Le particolari modalità di gestione dei centri di detenzione amministrativa per stranieri hanno avuto una ricaduta diretta sulla condizione giuridica degli “ospiti” che vi venivano internati. Quanto più frettolosa era l’istituzione di queste strutture detentive, come si è verificato sistematicamente a partire dall 2011 in occasione dell’emergenza nord-africa, e poi ancora negli anni successivi, tanto più opache risultavano le procedure individuali e venivano negati i diritti fondamentali della persona, e si moltiplicavano i rentativi di fuga ed i casi di ribellione. Basti pensare alla pratica dei fogli notizia ed alla distinzione arbitraria perchè operata dalle forze di polizia subito dopo lo sbarco, tra potenziali richiedenti asilo e migranti economici. Ed oggi la situazione rischia di aggravarsi ancora di più con la moltiplicazione di strutture detentive di vario tipo, neppure qualificate come CPR, ma nei quali la limitazione della libertà personale di coloro che vi verranno trattenuti sarà totale, spesso in assenza di una tempestiva convalida giurisdizionale.
A partire dall’estate del 2016 si sono moltiplicati i fermi di migranti irregolari, nell’ambito del cd.

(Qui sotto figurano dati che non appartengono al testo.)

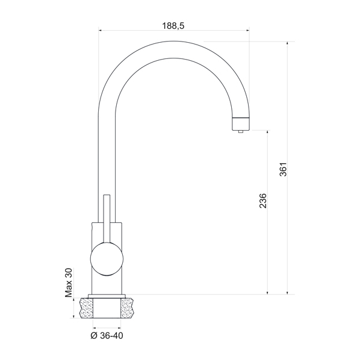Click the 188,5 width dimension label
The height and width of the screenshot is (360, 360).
click(173, 25)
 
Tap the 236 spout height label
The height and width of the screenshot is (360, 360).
click(262, 201)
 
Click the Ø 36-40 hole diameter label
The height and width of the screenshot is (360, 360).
click(107, 335)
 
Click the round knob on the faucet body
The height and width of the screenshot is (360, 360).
click(107, 259)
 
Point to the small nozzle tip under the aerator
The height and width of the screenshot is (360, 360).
click(240, 131)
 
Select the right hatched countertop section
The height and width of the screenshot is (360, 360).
click(129, 308)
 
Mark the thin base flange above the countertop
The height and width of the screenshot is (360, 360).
click(107, 295)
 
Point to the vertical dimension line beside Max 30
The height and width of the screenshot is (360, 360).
click(75, 308)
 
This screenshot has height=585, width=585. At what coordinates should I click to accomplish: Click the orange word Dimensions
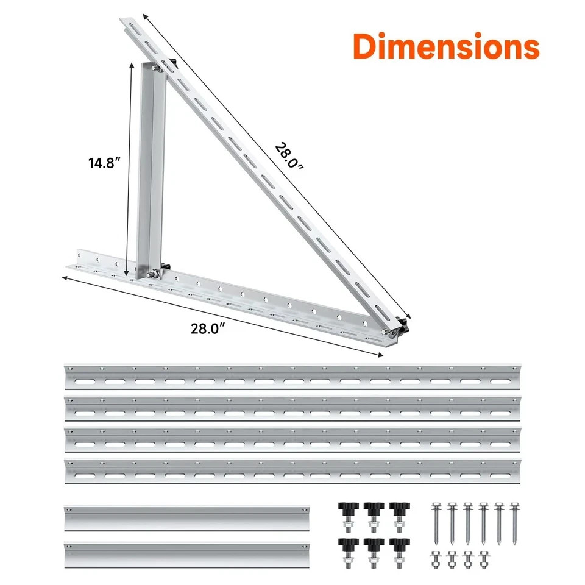pyautogui.click(x=447, y=46)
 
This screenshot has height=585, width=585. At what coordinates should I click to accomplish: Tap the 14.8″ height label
pyautogui.click(x=104, y=163)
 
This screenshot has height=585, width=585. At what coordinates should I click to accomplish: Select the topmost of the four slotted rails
pyautogui.click(x=292, y=377)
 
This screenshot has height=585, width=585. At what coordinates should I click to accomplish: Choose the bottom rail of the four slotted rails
pyautogui.click(x=292, y=471)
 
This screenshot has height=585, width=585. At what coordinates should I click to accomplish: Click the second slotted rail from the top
pyautogui.click(x=292, y=408)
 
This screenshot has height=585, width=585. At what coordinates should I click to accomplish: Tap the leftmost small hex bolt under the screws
pyautogui.click(x=436, y=559)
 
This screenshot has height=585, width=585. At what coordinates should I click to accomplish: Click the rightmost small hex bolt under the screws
pyautogui.click(x=484, y=559)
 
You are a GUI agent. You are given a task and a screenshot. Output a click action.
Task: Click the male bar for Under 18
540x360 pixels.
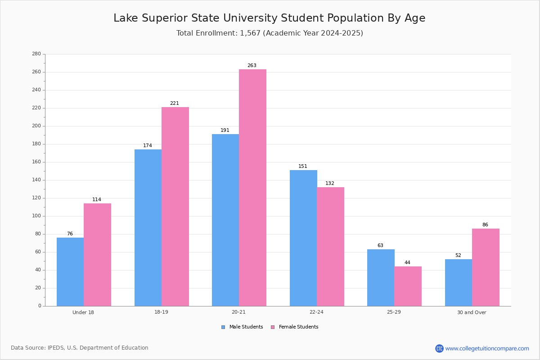point(70,272)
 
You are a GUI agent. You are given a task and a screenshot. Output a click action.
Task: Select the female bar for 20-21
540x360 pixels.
point(252,188)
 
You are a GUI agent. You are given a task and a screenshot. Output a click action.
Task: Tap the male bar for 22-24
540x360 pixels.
point(303,238)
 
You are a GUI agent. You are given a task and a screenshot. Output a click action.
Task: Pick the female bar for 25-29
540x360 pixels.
point(408,286)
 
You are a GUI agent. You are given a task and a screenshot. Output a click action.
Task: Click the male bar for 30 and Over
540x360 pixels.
point(459,283)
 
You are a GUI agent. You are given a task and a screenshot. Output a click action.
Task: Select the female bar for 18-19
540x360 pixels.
point(175,207)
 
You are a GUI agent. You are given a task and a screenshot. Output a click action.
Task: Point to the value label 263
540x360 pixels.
point(252,66)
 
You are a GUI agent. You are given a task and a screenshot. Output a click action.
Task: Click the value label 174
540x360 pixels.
point(148,146)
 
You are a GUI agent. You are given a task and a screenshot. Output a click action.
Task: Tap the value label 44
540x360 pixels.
point(407,263)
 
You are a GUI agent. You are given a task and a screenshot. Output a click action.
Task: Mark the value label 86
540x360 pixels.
point(485,225)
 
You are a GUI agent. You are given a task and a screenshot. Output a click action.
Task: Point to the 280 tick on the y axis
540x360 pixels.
point(36,54)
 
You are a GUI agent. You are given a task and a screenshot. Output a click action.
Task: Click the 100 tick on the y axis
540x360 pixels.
point(36,216)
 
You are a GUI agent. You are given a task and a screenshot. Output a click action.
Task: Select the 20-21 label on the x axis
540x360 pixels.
point(238,312)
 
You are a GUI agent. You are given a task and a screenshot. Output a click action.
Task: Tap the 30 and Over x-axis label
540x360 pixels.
point(472,312)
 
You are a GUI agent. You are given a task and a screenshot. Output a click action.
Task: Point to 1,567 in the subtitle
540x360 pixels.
point(250,33)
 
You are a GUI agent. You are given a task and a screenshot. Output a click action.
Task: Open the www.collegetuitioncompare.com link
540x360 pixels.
point(487,348)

Piano Gabrielli contro l’immigrazione irregolare, nel corso di operazioni di sgombero di migranti che si trovavano in città prossime al confine che cercavano di passare verso la Francia o altri paesi europei, e venivano bloccati a seguito della sospensione temporanea della libera circolazione Schengen per effetto del ripristino dei controlli alle frontiere interne. In quel periodo, dopo gli accordi con il governo sudanese del dittatore Bashir, attraverso i centri di detenzione amministrativa si realizzavano anche espulsioni collettive in Sudan.
Un importante Rapporto della Commissione Diritti Umani del Senato segnalava nel 2017 la diffusione di prassi illegittime nei CIE ed in diversi centri di detenzione amministrativa nei quali si praticava già allora il cd. Approccio Hotspot. Da quel momento si implementava un sistema che trasformava spesso l’accoglienza in detenzione, malgrado due importanti sentenze di condanna dell’Italia, nel 2016 e nel 2023, da parte della Corte europea dei diritti dell’Uomo, con riferimento al trattenimento amministrativo arbitrario nell’Hotspot di Lampedusa.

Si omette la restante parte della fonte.